Haitian Kids Attract Both Criminals and Saviours

American church members are under suspicion of child-trafficing scheme.

Members of a church group that tried to take Haitian children out of the country may have succumbed to an urge many humanitarian groups feel but resist, aid organizations say.

Ten American Baptists were scheduled to have a hearing today in the Haitian capital after trying to take 33 children out of Haiti at a time of growing fears over possible child trafficking.

The church members, most from Idaho, said they were trying to rescue abandoned and traumatized children even though they lacked the proper paperwork to do so.

"The instinct to swoop in and rescue children may be a natural impulse," Deb Barry, a child-protection expert with Save the Children, said in a statement Sunday. "The possibility of a child being mistakenly labeled an orphan in the chaotic aftermath of the disaster is incredibly high."

Instead of ferrying children out of Haiti, Save the Children and UNICEF say they're working to register children, including the 33 traveling with the Baptist group, to reunite family members who may be looking for one another.

The incident comes after Haiti's government halted adoptions over concern that parentless or lost children are more vulnerable than ever to child trafficking.

Social Affairs Minister Yves Cristallin said the Americans were suspected of taking part in an illegal adoption scheme.

The group said its "Haitian Orphan Rescue Mission" was an effort to save abandoned children from death by taking them to an orphanage across the border in the Dominican Republic. The church members were arrested Friday night on a bus traveling with earthquake survivors ages 2 months to 12 years.

"In this chaos the government is in right now, we were just trying to do the right thing," the group's spokeswoman, Laura Silsby, said at the judicial police headquarters in the capital where the Americans were being held. No charges had been filed.

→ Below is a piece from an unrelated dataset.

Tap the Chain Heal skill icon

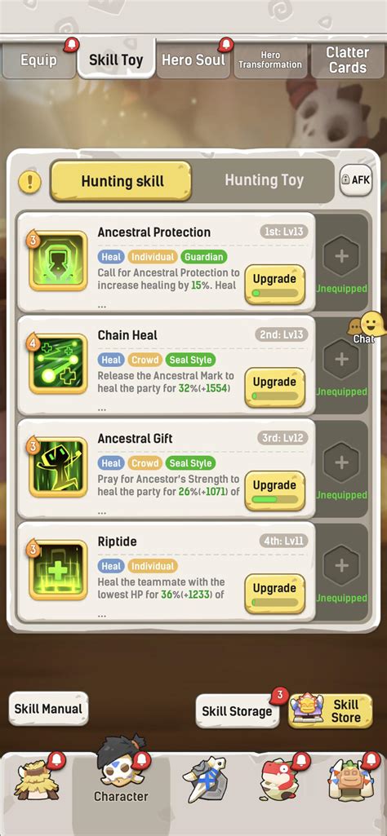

"Just because it's a natural disaster doesn't mean you can cut corners under what is under normal circumstances a legal and well-thought-out process," Patrick McCormick of UNICEF said.

McCormick said his group always observes the "long and arduous process" of tracing family members after any natural disaster. United Nations guidelines recommend waiting at least two years before considering placing children with adoptive families.

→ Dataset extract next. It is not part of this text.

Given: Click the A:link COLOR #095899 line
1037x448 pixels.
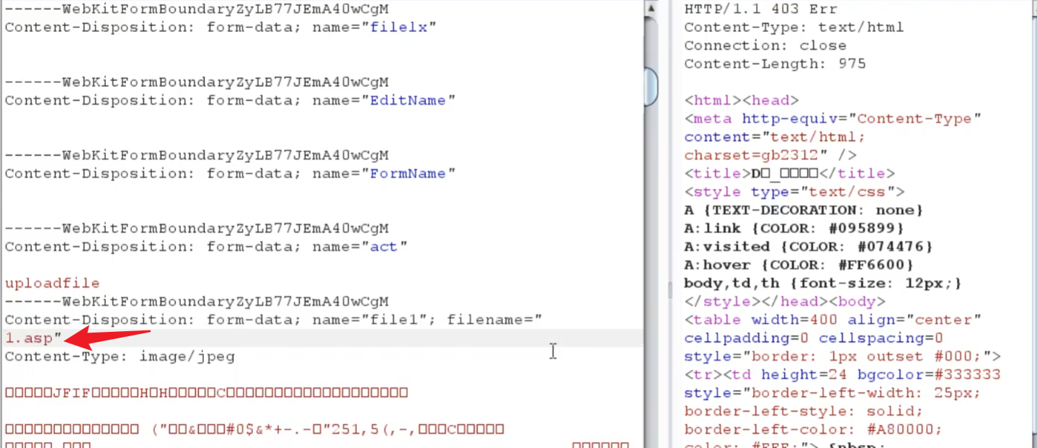Looking at the screenshot, I should click(804, 228).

The children, some of them sick and dehydrated, have been taken to an orphanage run by Austrian-based SOS Children's Villages, which was trying to find their parents or close relatives, SOS spokesman George Willeit said.

The Baptist group planned to put up 100 kids in Cabarete, a Dominican beach resort, at a 45-room hotel that the group was converting into an orphanage.

U.S. diplomats met with the detained Americans and gave them bug spray and rations, according to Sean Lankford of Meridian, whose wife and 18-year-old daughter were held. "There are allegations of child trafficking and that really couldn't be farther from the truth."

USA Today has contributed to the report.